» **PROBLEM DETAILS**: In the listing below, find each line holding "will" and copy it.

» **SUPPLIED RECORDS**:
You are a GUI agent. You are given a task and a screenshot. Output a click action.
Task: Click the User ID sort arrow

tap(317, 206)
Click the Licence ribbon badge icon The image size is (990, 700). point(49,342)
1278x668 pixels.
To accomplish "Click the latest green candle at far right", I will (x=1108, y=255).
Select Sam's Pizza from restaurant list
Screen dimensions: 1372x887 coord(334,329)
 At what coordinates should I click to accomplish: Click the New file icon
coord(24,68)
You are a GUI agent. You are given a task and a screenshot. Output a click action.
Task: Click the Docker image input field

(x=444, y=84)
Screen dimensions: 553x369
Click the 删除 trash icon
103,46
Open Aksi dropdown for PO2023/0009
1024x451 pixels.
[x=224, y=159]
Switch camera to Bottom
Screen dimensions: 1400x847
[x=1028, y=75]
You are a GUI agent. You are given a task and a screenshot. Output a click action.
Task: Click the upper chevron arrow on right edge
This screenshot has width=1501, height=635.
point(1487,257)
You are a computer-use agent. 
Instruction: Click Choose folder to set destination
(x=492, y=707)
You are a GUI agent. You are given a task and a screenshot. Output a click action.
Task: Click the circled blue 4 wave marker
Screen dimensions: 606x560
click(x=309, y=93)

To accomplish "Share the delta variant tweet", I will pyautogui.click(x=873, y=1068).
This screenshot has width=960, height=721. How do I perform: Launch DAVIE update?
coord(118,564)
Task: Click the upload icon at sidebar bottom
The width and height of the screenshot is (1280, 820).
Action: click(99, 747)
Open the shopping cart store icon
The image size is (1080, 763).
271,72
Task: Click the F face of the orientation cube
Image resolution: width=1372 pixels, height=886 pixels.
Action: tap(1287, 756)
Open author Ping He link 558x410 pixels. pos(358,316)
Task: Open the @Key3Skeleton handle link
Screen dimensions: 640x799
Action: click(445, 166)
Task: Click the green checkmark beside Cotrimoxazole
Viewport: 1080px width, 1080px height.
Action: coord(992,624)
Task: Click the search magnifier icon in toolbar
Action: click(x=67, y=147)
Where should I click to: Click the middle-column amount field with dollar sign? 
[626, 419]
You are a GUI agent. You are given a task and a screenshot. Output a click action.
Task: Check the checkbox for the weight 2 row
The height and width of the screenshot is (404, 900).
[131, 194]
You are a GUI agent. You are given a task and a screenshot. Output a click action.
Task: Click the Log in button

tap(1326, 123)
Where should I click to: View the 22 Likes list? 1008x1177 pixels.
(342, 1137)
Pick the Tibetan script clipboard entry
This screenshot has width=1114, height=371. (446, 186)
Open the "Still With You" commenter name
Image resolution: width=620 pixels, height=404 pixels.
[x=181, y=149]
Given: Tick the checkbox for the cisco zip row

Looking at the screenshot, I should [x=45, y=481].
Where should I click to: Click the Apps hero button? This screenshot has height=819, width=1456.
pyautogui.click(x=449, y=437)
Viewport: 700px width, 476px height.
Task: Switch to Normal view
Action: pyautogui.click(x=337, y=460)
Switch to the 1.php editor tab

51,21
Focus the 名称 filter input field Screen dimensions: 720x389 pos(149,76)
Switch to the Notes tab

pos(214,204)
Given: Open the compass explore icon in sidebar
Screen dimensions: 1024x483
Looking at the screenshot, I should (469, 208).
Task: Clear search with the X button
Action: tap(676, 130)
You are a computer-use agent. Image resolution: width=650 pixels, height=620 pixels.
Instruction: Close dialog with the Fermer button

» **SOLUTION**:
To accomplish "Click the latest green candle at far right", I will (x=1108, y=255).
To accomplish "Share the delta variant tweet", I will pyautogui.click(x=873, y=1068).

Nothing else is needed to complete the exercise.